## Exercise aim
Transcribe all of the data exactly, leaving nothing out.

--- Dataset entries ---

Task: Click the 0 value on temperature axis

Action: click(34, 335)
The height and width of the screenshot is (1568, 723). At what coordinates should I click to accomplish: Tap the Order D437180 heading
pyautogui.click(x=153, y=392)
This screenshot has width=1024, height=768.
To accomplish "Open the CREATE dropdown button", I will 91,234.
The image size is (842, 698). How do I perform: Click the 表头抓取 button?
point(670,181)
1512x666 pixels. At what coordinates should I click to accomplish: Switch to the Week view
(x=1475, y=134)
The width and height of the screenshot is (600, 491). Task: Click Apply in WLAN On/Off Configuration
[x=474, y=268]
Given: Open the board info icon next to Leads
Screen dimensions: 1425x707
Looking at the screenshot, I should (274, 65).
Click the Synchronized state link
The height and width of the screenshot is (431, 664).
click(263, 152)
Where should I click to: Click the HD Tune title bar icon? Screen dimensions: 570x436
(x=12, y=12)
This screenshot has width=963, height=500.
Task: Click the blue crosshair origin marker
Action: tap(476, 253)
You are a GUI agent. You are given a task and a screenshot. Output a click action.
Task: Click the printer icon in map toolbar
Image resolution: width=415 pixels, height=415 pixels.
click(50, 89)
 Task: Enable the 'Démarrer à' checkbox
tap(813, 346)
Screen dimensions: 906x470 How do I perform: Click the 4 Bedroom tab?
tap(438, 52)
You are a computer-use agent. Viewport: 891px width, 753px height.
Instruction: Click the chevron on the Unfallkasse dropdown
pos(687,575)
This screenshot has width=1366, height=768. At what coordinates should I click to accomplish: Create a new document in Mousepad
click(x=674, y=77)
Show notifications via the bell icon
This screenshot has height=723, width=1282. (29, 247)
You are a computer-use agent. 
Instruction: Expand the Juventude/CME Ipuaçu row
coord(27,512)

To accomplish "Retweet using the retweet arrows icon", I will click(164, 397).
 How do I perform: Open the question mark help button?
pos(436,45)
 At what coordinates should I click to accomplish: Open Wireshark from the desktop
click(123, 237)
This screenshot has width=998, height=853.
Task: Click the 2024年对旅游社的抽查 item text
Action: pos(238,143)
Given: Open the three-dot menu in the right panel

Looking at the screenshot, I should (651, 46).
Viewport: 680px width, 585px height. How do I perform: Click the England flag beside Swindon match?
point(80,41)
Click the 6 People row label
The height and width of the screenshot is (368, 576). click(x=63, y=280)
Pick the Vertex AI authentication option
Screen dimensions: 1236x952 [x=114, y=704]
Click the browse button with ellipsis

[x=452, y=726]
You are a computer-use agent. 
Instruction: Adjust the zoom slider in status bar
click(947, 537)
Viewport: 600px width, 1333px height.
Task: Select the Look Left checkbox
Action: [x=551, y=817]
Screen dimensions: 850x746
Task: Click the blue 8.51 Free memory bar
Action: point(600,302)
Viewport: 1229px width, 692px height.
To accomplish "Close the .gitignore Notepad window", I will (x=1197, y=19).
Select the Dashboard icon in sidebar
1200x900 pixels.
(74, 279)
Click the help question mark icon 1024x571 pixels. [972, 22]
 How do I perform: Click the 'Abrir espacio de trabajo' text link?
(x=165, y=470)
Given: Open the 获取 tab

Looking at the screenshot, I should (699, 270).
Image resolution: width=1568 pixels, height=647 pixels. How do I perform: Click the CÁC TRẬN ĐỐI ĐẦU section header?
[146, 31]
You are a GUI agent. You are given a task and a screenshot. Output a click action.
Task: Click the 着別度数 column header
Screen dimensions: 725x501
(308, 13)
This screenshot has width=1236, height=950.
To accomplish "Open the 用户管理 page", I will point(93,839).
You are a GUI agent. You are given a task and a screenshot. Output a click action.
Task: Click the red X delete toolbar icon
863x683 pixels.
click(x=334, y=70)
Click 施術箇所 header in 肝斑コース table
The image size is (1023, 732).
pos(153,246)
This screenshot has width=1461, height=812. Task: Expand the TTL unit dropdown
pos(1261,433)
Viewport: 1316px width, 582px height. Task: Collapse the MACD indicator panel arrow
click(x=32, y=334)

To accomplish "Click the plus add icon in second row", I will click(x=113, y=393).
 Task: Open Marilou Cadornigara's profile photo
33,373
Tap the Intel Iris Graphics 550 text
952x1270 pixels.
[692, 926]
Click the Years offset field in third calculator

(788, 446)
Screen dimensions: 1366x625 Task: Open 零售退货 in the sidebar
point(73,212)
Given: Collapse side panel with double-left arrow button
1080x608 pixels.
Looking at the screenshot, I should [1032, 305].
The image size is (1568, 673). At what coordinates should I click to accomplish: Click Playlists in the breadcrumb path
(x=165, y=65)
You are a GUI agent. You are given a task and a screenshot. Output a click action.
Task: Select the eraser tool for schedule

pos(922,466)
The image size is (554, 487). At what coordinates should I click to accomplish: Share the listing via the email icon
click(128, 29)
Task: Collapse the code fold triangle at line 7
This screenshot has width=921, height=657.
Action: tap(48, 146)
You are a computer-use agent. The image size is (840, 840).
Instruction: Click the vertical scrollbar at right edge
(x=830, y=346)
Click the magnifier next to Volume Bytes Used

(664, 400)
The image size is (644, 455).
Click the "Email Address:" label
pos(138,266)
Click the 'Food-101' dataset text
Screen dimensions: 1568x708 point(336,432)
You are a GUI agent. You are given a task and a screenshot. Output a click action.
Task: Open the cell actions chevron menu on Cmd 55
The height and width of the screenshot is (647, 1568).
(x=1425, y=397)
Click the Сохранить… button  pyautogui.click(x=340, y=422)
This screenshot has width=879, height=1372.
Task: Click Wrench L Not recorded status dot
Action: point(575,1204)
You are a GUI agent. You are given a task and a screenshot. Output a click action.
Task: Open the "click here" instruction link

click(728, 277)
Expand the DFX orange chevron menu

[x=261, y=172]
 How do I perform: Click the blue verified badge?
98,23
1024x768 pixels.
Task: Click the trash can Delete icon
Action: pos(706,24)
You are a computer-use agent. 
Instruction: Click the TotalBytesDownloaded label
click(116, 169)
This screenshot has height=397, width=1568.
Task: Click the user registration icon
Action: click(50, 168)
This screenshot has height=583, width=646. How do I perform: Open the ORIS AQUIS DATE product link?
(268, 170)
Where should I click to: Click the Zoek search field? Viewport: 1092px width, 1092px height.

---

## Output below
Task: Click the 0 value on temperature axis

Action: click(34, 335)
The height and width of the screenshot is (1568, 723). At what coordinates should I click to accomplish: Tap the Order D437180 heading
pyautogui.click(x=153, y=392)
This screenshot has width=1024, height=768.
To accomplish "Open the CREATE dropdown button", I will 91,234.
The image size is (842, 698). How do I perform: Click the 表头抓取 button?
point(670,181)
1512x666 pixels. At what coordinates should I click to accomplish: Switch to the Week view
(x=1475, y=134)
The width and height of the screenshot is (600, 491). Task: Click Apply in WLAN On/Off Configuration
[x=474, y=268]
Given: Open the board info icon next to Leads
Screen dimensions: 1425x707
Looking at the screenshot, I should (274, 65).
Click the Synchronized state link
The height and width of the screenshot is (431, 664).
click(263, 152)
Where should I click to: Click the HD Tune title bar icon? Screen dimensions: 570x436
(x=12, y=12)
This screenshot has width=963, height=500.
Task: Click the blue crosshair origin marker
Action: tap(476, 253)
You are a GUI agent. You are given a task and a screenshot. Output a click action.
Task: Click the printer icon in map toolbar
Image resolution: width=415 pixels, height=415 pixels.
click(50, 89)
 Task: Enable the 'Démarrer à' checkbox
tap(813, 346)
Screen dimensions: 906x470 How do I perform: Click the 4 Bedroom tab?
tap(438, 52)
You are a computer-use agent. Viewport: 891px width, 753px height.
Instruction: Click the chevron on the Unfallkasse dropdown
pos(687,575)
This screenshot has width=1366, height=768. At what coordinates should I click to accomplish: Create a new document in Mousepad
click(x=674, y=77)
Show notifications via the bell icon
This screenshot has height=723, width=1282. (29, 247)
You are a computer-use agent. 
Instruction: Expand the Juventude/CME Ipuaçu row
coord(27,512)

To accomplish "Retweet using the retweet arrows icon", I will click(164, 397).
 How do I perform: Open the question mark help button?
pos(436,45)
 At what coordinates should I click to accomplish: Open Wireshark from the desktop
click(123, 237)
This screenshot has width=998, height=853.
Task: Click the 2024年对旅游社的抽查 item text
Action: pos(238,143)
Given: Open the three-dot menu in the right panel

Looking at the screenshot, I should (651, 46).
Viewport: 680px width, 585px height. How do I perform: Click the England flag beside Swindon match?
point(80,41)
Click the 6 People row label
The height and width of the screenshot is (368, 576). click(x=63, y=280)
Pick the Vertex AI authentication option
Screen dimensions: 1236x952 [x=114, y=704]
Click the browse button with ellipsis

[x=452, y=726]
You are a computer-use agent. 
Instruction: Adjust the zoom slider in status bar
click(947, 537)
Viewport: 600px width, 1333px height.
Task: Select the Look Left checkbox
Action: [x=551, y=817]
Screen dimensions: 850x746
Task: Click the blue 8.51 Free memory bar
Action: point(600,302)
Viewport: 1229px width, 692px height.
To accomplish "Close the .gitignore Notepad window", I will (x=1197, y=19).
Select the Dashboard icon in sidebar
1200x900 pixels.
(74, 279)
Click the help question mark icon 1024x571 pixels. [972, 22]
 How do I perform: Click the 'Abrir espacio de trabajo' text link?
(x=165, y=470)
Given: Open the 获取 tab

Looking at the screenshot, I should (699, 270).
Image resolution: width=1568 pixels, height=647 pixels. How do I perform: Click the CÁC TRẬN ĐỐI ĐẦU section header?
[146, 31]
You are a GUI agent. You are given a task and a screenshot. Output a click action.
Task: Click the 着別度数 column header
Screen dimensions: 725x501
(308, 13)
This screenshot has width=1236, height=950.
To accomplish "Open the 用户管理 page", I will point(93,839).
You are a GUI agent. You are given a task and a screenshot. Output a click action.
Task: Click the red X delete toolbar icon
863x683 pixels.
click(x=334, y=70)
Click 施術箇所 header in 肝斑コース table
The image size is (1023, 732).
pos(153,246)
This screenshot has width=1461, height=812. Task: Expand the TTL unit dropdown
pos(1261,433)
Viewport: 1316px width, 582px height. Task: Collapse the MACD indicator panel arrow
click(x=32, y=334)

To accomplish "Click the plus add icon in second row", I will click(x=113, y=393).
 Task: Open Marilou Cadornigara's profile photo
33,373
Tap the Intel Iris Graphics 550 text
952x1270 pixels.
[692, 926]
Click the Years offset field in third calculator

(788, 446)
Screen dimensions: 1366x625 Task: Open 零售退货 in the sidebar
point(73,212)
Given: Collapse side panel with double-left arrow button
1080x608 pixels.
Looking at the screenshot, I should [1032, 305].
The image size is (1568, 673). At what coordinates should I click to accomplish: Click Playlists in the breadcrumb path
(x=165, y=65)
You are a GUI agent. You are given a task and a screenshot. Output a click action.
Task: Select the eraser tool for schedule

pos(922,466)
The image size is (554, 487). At what coordinates should I click to accomplish: Share the listing via the email icon
click(128, 29)
Task: Collapse the code fold triangle at line 7
This screenshot has width=921, height=657.
Action: tap(48, 146)
You are a computer-use agent. The image size is (840, 840).
Instruction: Click the vertical scrollbar at right edge
(x=830, y=346)
Click the magnifier next to Volume Bytes Used

(664, 400)
The image size is (644, 455).
Click the "Email Address:" label
pos(138,266)
Click the 'Food-101' dataset text
Screen dimensions: 1568x708 point(336,432)
You are a GUI agent. You are given a task and a screenshot. Output a click action.
Task: Open the cell actions chevron menu on Cmd 55
The height and width of the screenshot is (647, 1568).
(x=1425, y=397)
Click the Сохранить… button  pyautogui.click(x=340, y=422)
This screenshot has width=879, height=1372.
Task: Click Wrench L Not recorded status dot
Action: point(575,1204)
You are a GUI agent. You are given a task and a screenshot. Output a click action.
Task: Open the "click here" instruction link

click(728, 277)
Expand the DFX orange chevron menu

[x=261, y=172]
 How do I perform: Click the blue verified badge?
98,23
1024x768 pixels.
Task: Click the trash can Delete icon
Action: pos(706,24)
You are a computer-use agent. 
Instruction: Click the TotalBytesDownloaded label
click(116, 169)
This screenshot has height=397, width=1568.
Task: Click the user registration icon
Action: click(50, 168)
This screenshot has height=583, width=646. How do I perform: Open the ORIS AQUIS DATE product link?
(268, 170)
Where should I click to: Click the Zoek search field? Viewport: 1092px width, 1092px height.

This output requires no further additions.